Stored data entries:
──────────────────────────────
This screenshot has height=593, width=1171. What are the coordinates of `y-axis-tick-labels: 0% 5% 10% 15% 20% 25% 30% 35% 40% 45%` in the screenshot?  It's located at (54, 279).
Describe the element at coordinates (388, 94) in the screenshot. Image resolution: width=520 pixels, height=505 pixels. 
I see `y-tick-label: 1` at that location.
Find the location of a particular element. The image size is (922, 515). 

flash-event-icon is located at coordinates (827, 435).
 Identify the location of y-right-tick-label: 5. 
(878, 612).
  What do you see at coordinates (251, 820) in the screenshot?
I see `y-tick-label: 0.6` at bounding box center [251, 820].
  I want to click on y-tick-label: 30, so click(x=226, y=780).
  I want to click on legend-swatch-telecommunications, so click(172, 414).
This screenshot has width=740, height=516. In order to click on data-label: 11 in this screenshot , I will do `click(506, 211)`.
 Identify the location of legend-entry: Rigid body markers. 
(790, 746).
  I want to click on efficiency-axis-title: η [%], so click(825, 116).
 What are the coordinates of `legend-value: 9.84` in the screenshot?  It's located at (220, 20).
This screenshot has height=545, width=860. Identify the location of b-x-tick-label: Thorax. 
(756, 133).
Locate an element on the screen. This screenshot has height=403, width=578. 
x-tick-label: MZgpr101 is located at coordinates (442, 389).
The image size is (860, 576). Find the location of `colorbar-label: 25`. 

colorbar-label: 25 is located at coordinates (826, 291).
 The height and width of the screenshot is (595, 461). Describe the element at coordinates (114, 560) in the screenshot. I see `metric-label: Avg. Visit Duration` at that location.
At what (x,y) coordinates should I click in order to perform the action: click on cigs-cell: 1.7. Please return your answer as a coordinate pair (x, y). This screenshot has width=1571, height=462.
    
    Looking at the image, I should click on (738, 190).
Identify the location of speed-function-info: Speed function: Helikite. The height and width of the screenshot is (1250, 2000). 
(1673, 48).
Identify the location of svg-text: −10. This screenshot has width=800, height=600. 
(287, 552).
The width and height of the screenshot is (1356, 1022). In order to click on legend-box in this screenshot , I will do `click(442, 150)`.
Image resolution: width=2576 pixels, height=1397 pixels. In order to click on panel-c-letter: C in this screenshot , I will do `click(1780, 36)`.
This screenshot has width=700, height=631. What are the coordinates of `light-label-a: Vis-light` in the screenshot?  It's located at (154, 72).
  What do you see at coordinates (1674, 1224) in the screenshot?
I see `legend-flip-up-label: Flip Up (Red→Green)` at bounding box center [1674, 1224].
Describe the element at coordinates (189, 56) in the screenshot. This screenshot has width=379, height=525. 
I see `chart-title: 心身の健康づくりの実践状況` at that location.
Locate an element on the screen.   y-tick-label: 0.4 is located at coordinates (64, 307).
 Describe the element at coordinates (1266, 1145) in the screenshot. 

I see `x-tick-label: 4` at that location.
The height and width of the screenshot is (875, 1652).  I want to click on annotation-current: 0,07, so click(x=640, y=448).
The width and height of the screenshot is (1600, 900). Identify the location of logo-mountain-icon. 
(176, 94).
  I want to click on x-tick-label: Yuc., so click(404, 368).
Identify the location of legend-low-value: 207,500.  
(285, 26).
──────────────────────────────
- _What is needed_
Convert everything from the line containing "Identify the location of speed-function-info: Speed" down to the end of the data into a Markdown table with the columns Row and Line, one non-blank line per row.

- _Problem solution_
| Row | Line |
|---|---|
| 1 | Identify the location of speed-function-info: Speed function: Helikite. The height and width of the screenshot is (1250, 2000).  |
| 2 | (1673, 48). |
| 3 | Identify the location of svg-text: −10. This screenshot has width=800, height=600.  |
| 4 | (287, 552). |
| 5 | The width and height of the screenshot is (1356, 1022). In order to click on legend-box in this screenshot , I will do `click(442, 150)`. |
| 6 | Image resolution: width=2576 pixels, height=1397 pixels. In order to click on panel-c-letter: C in this screenshot , I will do `click(1780, 36)`. |
| 7 | This screenshot has width=700, height=631. What are the coordinates of `light-label-a: Vis-light` in the screenshot?  It's located at (154, 72). |
| 8 |   What do you see at coordinates (1674, 1224) in the screenshot? |
| 9 | I see `legend-flip-up-label: Flip Up (Red→Green)` at bounding box center [1674, 1224]. |
| 10 | Describe the element at coordinates (189, 56) in the screenshot. This screenshot has width=379, height=525.  |
| 11 | I see `chart-title: 心身の健康づくりの実践状況` at that location. |
| 12 | Locate an element on the screen.   y-tick-label: 0.4 is located at coordinates (64, 307). |
| 13 |  Describe the element at coordinates (1266, 1145) in the screenshot.  |
| 14 | I see `x-tick-label: 4` at that location. |
| 15 | The height and width of the screenshot is (875, 1652).  I want to click on annotation-current: 0,07, so click(x=640, y=448). |
| 16 | The width and height of the screenshot is (1600, 900). Identify the location of logo-mountain-icon.  |
| 17 | (176, 94). |
| 18 |   I want to click on x-tick-label: Yuc., so click(404, 368). |
| 19 | Identify the location of legend-low-value: 207,500.   |
| 20 | (285, 26). |